## Required work:
1 > Answer these questions using the hugetlbfs patch thread:
(a) What error code does a syscall return when the user tries to use a poisoned HugeTLB page?
(b) What does a thread receive when it attempts to map such a page?
(c) What does Mike Kravetz say complicated this a bit?
2 > Carry the hugetlbfs patch thread forward from its final sentence.

=== Document segment ===

Re: [PATCH] hugetlbfs: don't delete error page from pagecache

Yang Shi <shy828301@xxxxxxxxx> · Thu, 20 Oct 2022 11:42:36 -0700

On Wed, Oct 19, 2022 at 11:55 AM Mike Kravetz <mike.kravetz@xxxxxxxxxx> wrote:
>
> On 10/19/22 11:31, Yang Shi wrote:
> > On Tue, Oct 18, 2022 at 1:01 PM James Houghton <jthoughton@xxxxxxxxxx> wrote:
> > >
> > > This change is very similar to the change that was made for shmem [1],
> > > and it solves the same problem but for HugeTLBFS instead.
> > >
> > > Currently, when poison is found in a HugeTLB page, the page is removed
> > > from the page cache. That means that attempting to map or read that
> > > hugepage in the future will result in a new hugepage being allocated
> > > instead of notifying the user that the page was poisoned. As [1] states,
> > > this is effectively memory corruption.
> > >
> > > The fix is to leave the page in the page cache. If the user attempts to
> > > use a poisoned HugeTLB page with a syscall, the syscall will fail with
> > > EIO, the same error code that shmem uses. For attempts to map the page,
> > > the thread will get a BUS_MCEERR_AR SIGBUS.
> > >
> > > [1]: commit a76054266661 ("mm: shmem: don't truncate page if memory failure happens")
> > >
> > > Signed-off-by: James Houghton <jthoughton@xxxxxxxxxx>
> >
> > Thanks for the patch. Yes, we should do the same thing for hugetlbfs.
> > When I was working on shmem I did look into hugetlbfs too. But the
> > problem is we actually make the whole hugetlb page unavailable even
> > though just one 4K sub page is hwpoisoned. It may be fine to 2M
> > hugetlb page, but a lot of memory may be a huge waste for 1G hugetlb
> > page, particular for the page fault path.
>
> One thing that complicated this a bit is the vmemmap optimizations for
> hugetlb.  However, I believe Naoya may have addressed this recently.

=== Entries supplied ===

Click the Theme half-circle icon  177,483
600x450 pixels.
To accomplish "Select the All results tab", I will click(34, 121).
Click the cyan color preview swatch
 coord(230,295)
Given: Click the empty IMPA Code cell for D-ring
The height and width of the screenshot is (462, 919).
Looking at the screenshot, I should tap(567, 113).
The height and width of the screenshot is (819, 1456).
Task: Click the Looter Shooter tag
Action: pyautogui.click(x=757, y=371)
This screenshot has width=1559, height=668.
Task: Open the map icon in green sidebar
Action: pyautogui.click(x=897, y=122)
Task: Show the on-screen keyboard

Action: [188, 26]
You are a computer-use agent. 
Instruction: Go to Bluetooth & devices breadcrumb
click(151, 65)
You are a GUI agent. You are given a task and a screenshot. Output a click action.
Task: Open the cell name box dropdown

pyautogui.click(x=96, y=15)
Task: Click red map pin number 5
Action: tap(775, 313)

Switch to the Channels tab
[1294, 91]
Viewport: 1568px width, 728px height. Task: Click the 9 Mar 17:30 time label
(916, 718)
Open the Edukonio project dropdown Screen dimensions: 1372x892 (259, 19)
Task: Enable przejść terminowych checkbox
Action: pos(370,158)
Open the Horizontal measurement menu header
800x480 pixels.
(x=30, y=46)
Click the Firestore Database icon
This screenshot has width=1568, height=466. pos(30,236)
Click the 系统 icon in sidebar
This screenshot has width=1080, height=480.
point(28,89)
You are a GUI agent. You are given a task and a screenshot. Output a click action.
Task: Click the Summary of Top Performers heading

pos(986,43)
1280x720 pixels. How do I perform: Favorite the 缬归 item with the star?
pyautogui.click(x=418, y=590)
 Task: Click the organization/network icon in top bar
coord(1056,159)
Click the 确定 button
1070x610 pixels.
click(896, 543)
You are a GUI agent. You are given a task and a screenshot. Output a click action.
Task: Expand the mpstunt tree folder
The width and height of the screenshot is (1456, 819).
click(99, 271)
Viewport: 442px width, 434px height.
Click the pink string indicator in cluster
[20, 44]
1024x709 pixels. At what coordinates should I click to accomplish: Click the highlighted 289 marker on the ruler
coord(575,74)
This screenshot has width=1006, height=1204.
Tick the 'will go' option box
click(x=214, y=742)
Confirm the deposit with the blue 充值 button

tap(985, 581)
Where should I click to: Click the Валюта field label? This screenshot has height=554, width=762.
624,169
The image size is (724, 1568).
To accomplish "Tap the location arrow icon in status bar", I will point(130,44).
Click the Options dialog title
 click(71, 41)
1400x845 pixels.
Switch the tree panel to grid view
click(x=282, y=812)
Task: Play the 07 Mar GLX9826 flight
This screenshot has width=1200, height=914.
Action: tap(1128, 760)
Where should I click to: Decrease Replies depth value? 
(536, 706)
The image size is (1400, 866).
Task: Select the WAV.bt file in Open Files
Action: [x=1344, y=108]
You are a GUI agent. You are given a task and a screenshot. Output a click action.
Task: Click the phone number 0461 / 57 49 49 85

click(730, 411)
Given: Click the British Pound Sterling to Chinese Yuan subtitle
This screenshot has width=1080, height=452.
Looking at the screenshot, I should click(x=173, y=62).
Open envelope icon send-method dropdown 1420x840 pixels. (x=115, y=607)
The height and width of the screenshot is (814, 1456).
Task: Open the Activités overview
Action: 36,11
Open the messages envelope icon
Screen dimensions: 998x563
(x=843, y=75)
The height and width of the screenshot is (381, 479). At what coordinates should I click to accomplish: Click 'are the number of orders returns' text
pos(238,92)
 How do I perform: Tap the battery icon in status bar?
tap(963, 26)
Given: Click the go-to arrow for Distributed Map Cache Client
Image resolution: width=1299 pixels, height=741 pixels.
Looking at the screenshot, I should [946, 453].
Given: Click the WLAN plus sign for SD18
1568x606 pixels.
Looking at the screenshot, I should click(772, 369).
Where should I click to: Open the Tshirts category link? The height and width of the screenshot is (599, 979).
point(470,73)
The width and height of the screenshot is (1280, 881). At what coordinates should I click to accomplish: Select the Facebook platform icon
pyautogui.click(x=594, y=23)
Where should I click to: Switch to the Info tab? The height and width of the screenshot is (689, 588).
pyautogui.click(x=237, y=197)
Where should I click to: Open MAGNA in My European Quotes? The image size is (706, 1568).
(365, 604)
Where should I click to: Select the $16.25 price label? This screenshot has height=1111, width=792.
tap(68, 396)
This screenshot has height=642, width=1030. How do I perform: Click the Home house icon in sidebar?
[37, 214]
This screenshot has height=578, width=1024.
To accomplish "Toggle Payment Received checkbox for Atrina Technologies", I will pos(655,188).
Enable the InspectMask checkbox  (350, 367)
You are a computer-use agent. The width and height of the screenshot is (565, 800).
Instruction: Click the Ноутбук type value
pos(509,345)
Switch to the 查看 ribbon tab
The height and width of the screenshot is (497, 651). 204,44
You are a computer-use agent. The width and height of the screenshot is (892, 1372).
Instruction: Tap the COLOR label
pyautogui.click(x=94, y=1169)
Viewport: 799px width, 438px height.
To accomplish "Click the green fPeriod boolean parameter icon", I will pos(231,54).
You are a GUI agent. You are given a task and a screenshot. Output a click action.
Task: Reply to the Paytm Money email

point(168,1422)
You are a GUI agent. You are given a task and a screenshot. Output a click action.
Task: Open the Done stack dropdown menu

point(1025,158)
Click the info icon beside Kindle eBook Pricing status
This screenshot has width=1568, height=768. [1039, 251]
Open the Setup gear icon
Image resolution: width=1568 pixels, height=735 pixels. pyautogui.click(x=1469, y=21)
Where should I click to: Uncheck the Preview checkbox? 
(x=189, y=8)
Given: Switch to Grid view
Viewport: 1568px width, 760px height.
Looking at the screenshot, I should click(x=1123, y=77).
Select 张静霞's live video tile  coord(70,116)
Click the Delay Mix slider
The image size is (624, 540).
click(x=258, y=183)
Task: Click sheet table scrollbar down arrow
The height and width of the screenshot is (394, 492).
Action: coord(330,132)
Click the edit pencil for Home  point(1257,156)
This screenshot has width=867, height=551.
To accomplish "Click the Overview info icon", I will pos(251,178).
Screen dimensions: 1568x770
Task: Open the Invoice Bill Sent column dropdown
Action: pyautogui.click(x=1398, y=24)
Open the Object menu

===

## Results in order:
1 >
(a) EIO
(b) A BUS_MCEERR_AR SIGBUS
(c) The vmemmap optimizations for hugetlb

2 >
>
> > So I discussed this with Mike offline last year, and I was told Google
> > was working on PTE mapped hugetlb page. That should be able to solve
> > the problem. And we'd like to have the high-granularity hugetlb
> > mapping support as the predecessor.
>
> Yes, I went back in my notes and noticed it had been one year.  No offense
> intended to James and his great work on HGM.  However, in hindsight we should
> have fixed this in some way without waiting for a HGM based.
>
> > There were some other details, but I can't remember all of them, I
> > have to refresh my memory by rereading the email discussions...
>
> I think the complicating factor was vmemmap optimization.  As mentioned
> above, this may have already been addressed by Naoya in patches to
> indicate which sub-page(s) had the actual error.
>
> As Yang Shi notes, this patch makes the entire hugetlb page inaccessible.
> With some work, we could allow reads to everything but the sub-page with
> error.  However, this should be much easier with HGM.  And, we could
> potentially even do page faults everywhere but the sub-page with error.
>
> I still think it may be better to wait for HGM instead of trying to do
> read access to all but sub-page with error now.  But, entirely open to
> other opinions.

I have no strong preference about which goes first.

>
> I plan to do a review of this patch a little later.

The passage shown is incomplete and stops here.